CSCI 3366 (Introduction to Parallel and Distributed Processing), Spring 2002:
Homework 3

Assigned:
February 19, 2002.

Due:
February 28, 2002, at 5pm.

Credit:
40 points.


Contents

Overview

The textbook discusses an algorithm called ``bucket sort'' for using multiple processes to sort a list of numbers. For this assignment, your mission will be to implement this algorithm to sort an array of integers and compare its performance with that of a sequential (one-process) sort. Because reading numbers in and printing them out is tedious, we will generate the numbers to sort using a random number generator, and rather than printing them out we will compare the results to the results of sorting using a sequential sort. We will time only the part of the program that performs the bucket sort, allowing reasonable comparisons.

Details

The starter program

For this assignment, I have written an MPI main program that accepts as a command-line argument a number $ N$ representing the size of the array to sort. The program generates an array of $ N$ integers, sorts it, and compares the results to a correct sort. It also times the sorting step and prints the results. The actual sorting is done in functions masterProcess() (running in process 0) and slaveProcess() (running in all other processes). As currently written, the slaveProcess() function does nothing, and all the work of sorting is done in masterProcess() -- i.e., the program is currently a sequential sort.

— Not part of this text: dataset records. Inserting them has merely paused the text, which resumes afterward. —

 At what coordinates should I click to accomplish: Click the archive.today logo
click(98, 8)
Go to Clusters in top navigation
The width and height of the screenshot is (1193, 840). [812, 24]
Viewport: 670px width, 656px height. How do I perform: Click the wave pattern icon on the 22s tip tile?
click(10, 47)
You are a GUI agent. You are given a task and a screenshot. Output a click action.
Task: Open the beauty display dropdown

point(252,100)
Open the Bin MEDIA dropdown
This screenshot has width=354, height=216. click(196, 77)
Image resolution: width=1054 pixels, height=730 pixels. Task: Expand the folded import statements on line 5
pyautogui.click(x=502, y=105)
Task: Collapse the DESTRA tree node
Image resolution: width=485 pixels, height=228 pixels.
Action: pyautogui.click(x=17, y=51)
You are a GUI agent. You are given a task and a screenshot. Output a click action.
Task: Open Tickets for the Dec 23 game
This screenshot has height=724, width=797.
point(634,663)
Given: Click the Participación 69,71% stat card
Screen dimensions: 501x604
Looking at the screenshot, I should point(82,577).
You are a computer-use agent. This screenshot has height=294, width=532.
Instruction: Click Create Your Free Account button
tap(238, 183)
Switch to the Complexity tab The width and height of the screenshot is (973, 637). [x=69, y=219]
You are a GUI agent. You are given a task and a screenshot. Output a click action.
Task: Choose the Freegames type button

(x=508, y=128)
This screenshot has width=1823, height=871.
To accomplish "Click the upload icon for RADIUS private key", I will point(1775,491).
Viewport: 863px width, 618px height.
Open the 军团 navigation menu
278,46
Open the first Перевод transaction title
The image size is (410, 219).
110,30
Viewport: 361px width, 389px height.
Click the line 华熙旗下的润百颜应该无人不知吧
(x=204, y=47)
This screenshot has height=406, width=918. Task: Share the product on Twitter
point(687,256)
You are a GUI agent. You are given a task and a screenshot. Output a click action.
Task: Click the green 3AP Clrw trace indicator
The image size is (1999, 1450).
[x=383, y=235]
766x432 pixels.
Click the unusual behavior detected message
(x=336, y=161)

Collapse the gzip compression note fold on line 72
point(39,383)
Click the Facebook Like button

You can obtain code for the starter program by downloading the following files:

To compile the program, use the command
make bsort
Run the executable (named bsort) as you would run any other MPI program with a command-line argument; e.g., to run it with one process and sorting 1000 numbers, use this command:
mpirun -np 1 bsort 1000
The provided code also includes some examples of adding ``debug print'' statements that can be included/excluded at compile time (look up #ifdef in a C/C++ textbook to learn more about this). By default, these statements are included; to include them, compile as follows:
make DEBUG= bsort
You may find this feature useful for adding your own debug print statements; then you can easily turn them on (for debugging) and off (for collecting timing information) simply by varying the command you use to compile.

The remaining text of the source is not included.